§ WHAT NEEDS TO BE DONE:
From the material below, set down exactly the lines that run from the one containing "Toggle ZWIŃ /" to the one containing "Task: Click the 收款日期 column header", minus the pictures.
====================
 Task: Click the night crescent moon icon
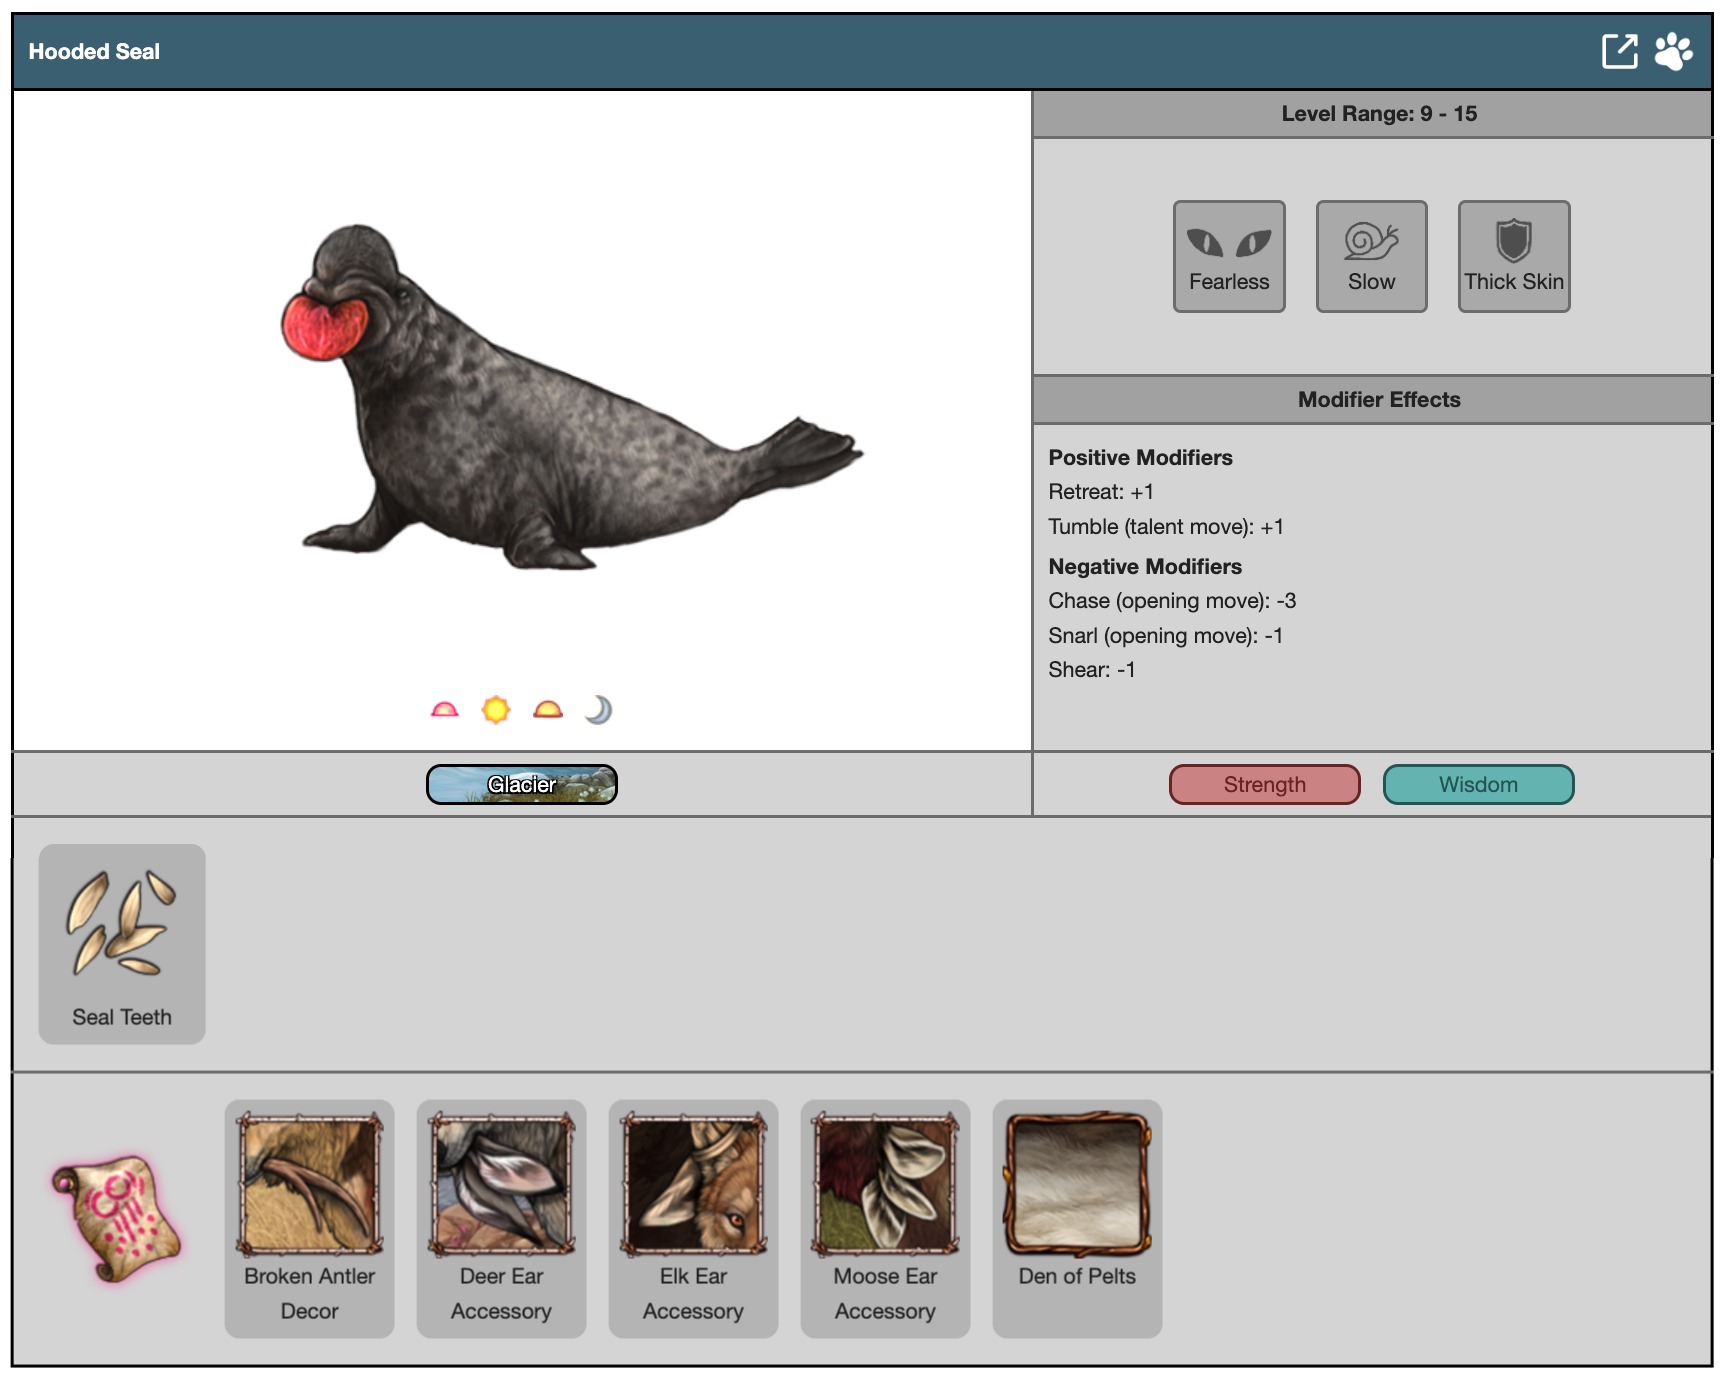tap(598, 710)
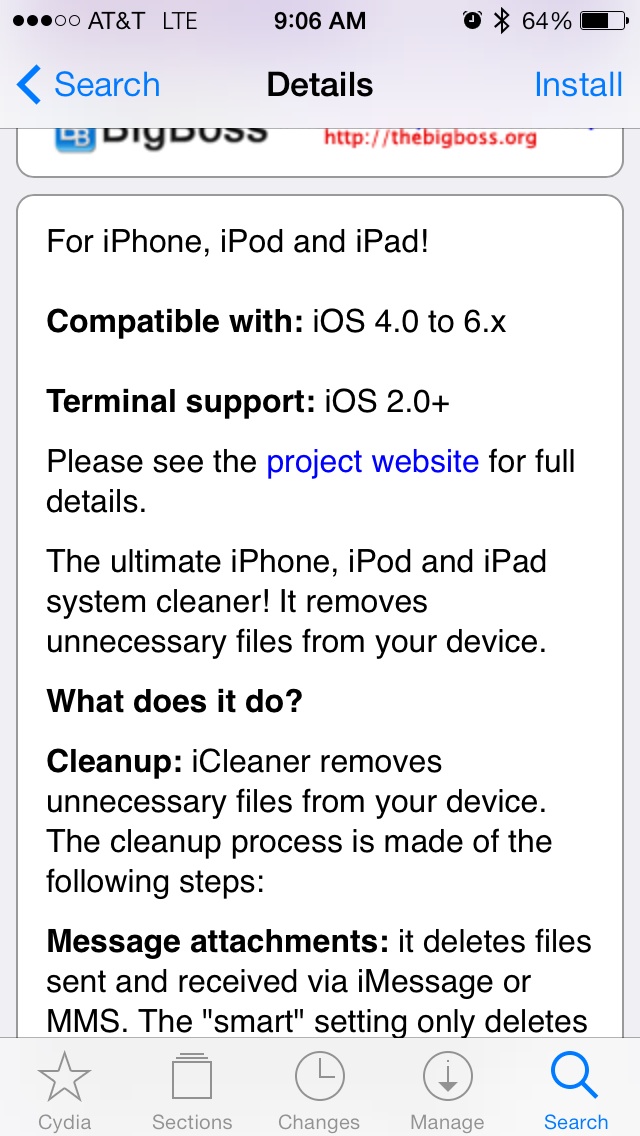The height and width of the screenshot is (1136, 640).
Task: Open the Cydia star tab icon
Action: click(64, 1077)
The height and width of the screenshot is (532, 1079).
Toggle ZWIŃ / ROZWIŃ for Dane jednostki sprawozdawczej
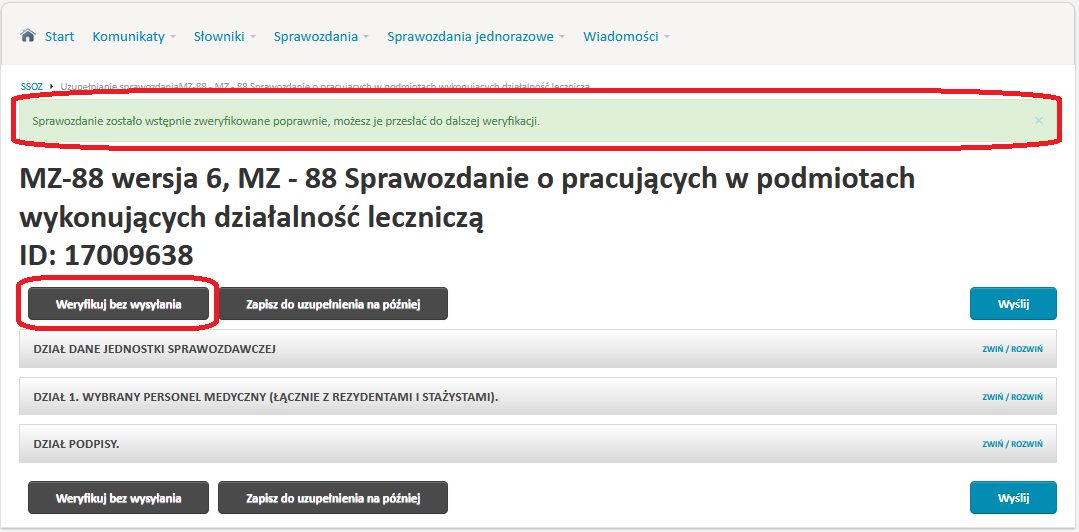pos(1012,349)
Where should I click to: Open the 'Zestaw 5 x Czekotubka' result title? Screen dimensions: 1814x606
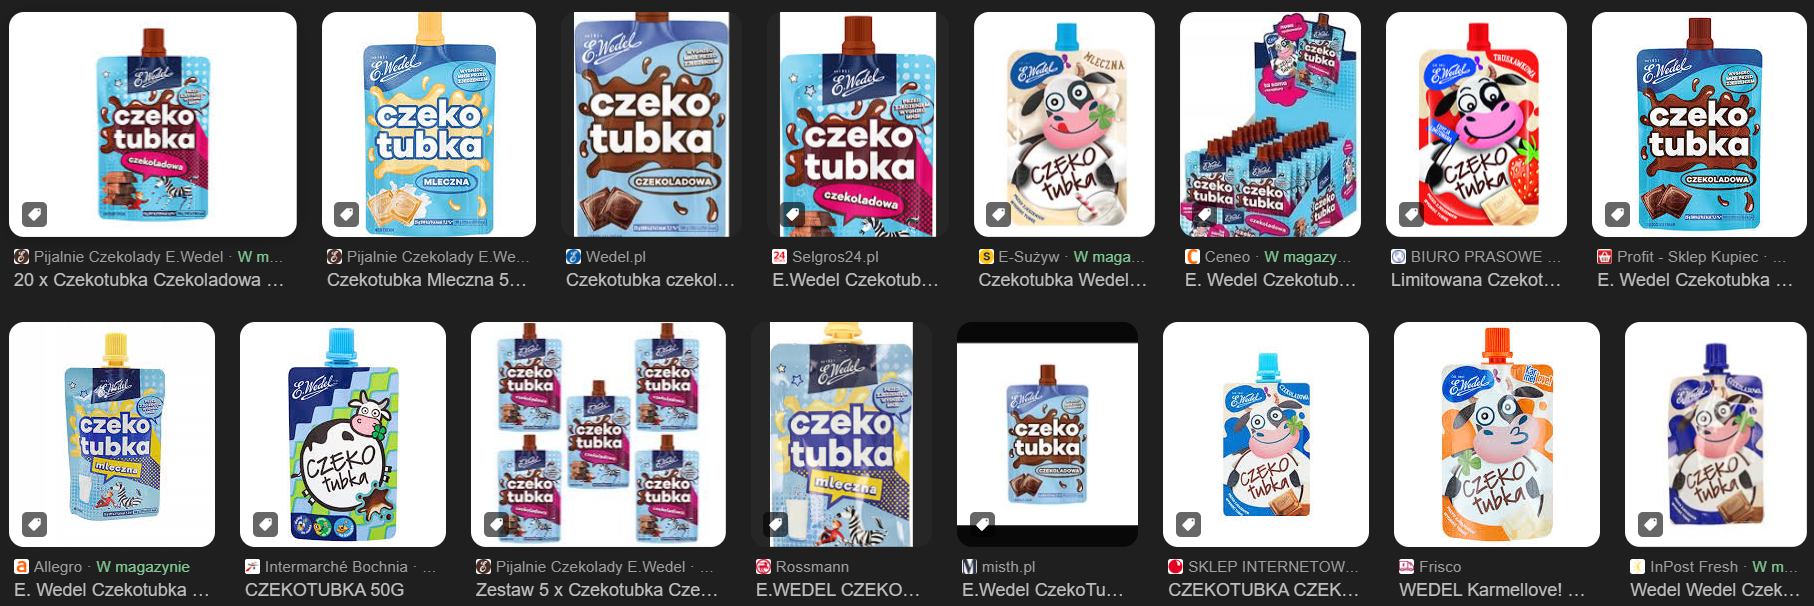point(597,590)
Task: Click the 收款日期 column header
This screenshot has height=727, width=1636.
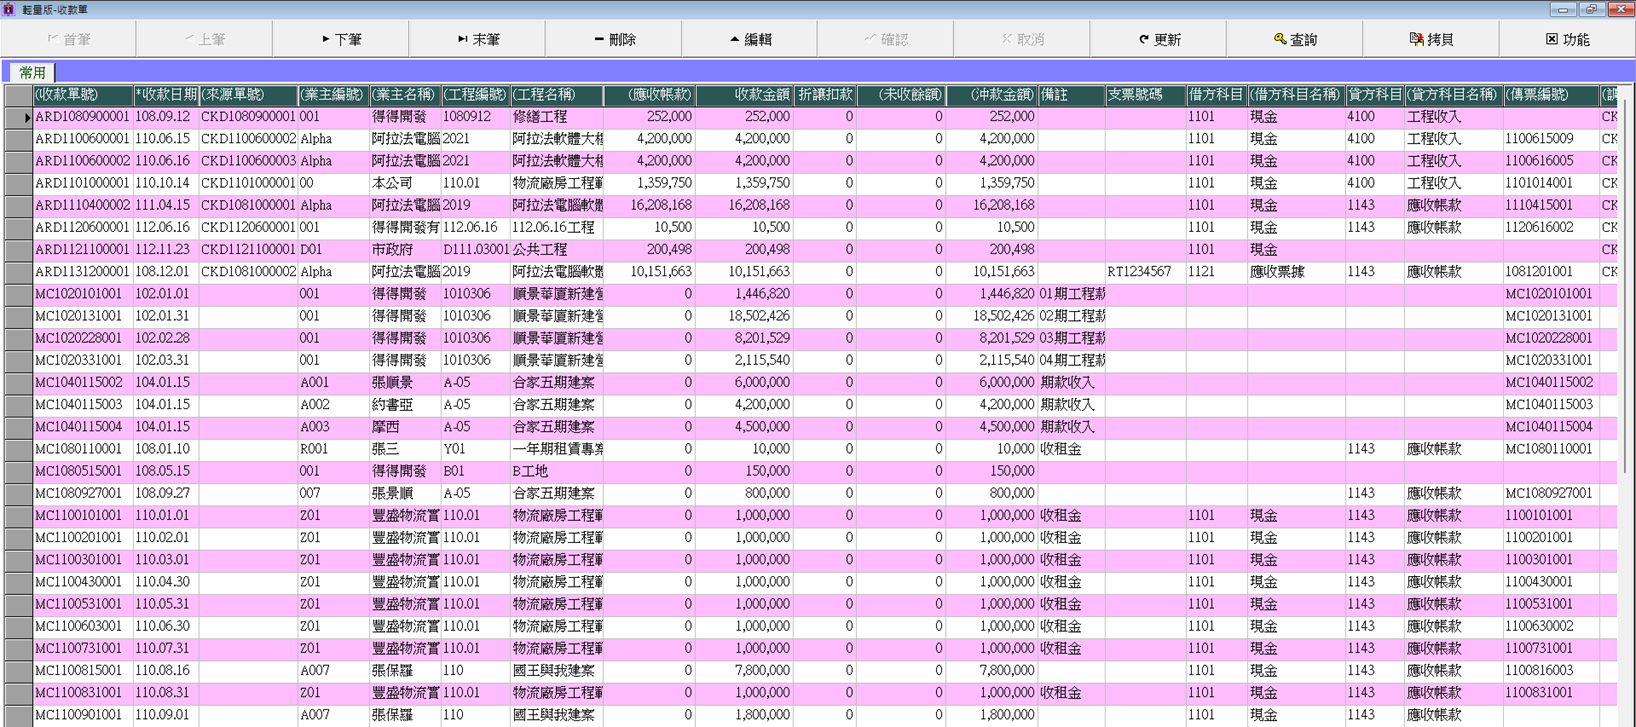Action: click(165, 95)
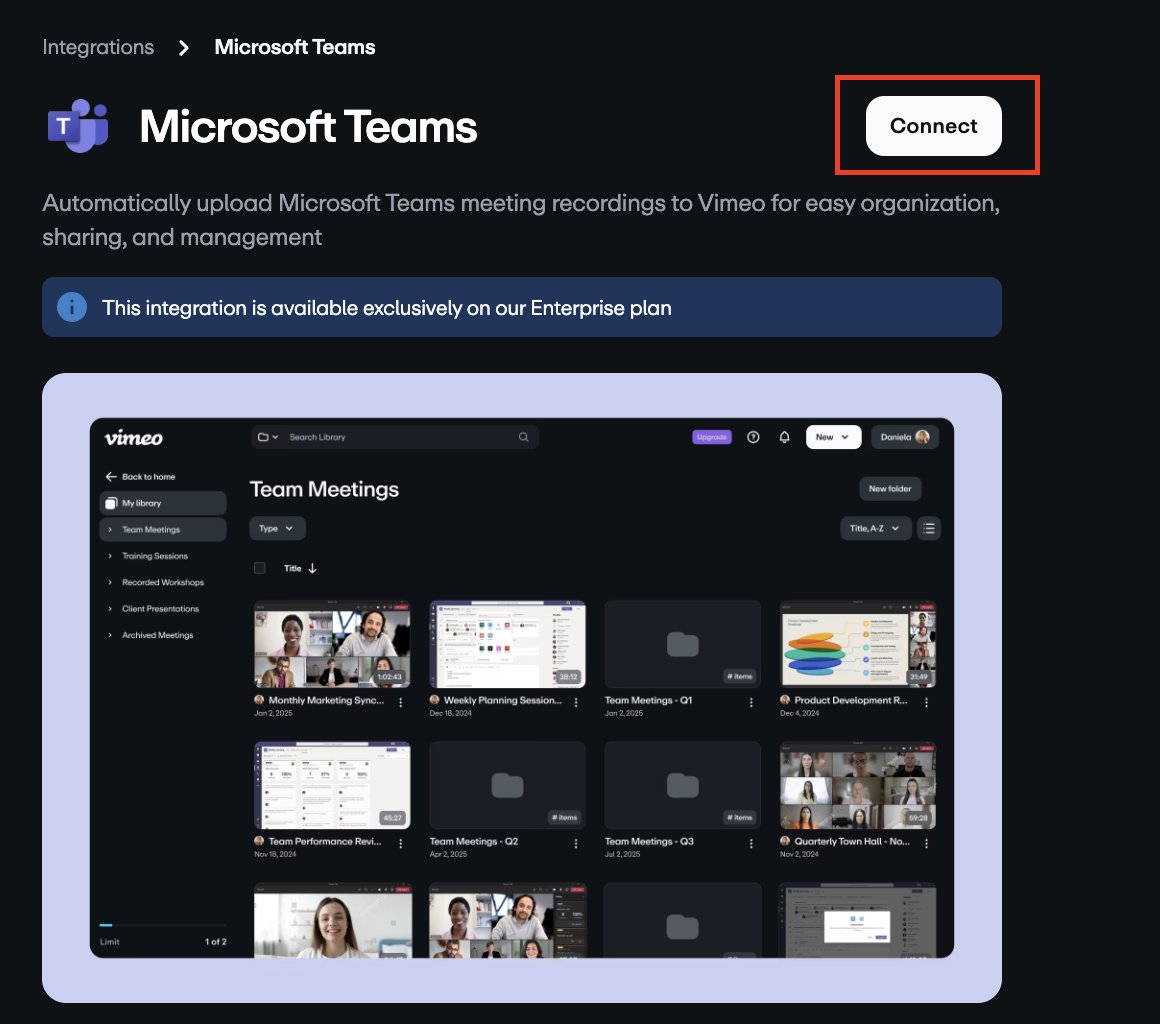
Task: Click the search magnifier icon
Action: (x=523, y=437)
====================
§ RESULT FOR THIS EXERCISE:
Toggle ZWIŃ / ROZWIŃ for Dane jednostki sprawozdawczej
pos(1012,349)
Where should I click to: Open the 'Zestaw 5 x Czekotubka' result title? Screen dimensions: 1814x606
point(597,590)
Task: Click the 收款日期 column header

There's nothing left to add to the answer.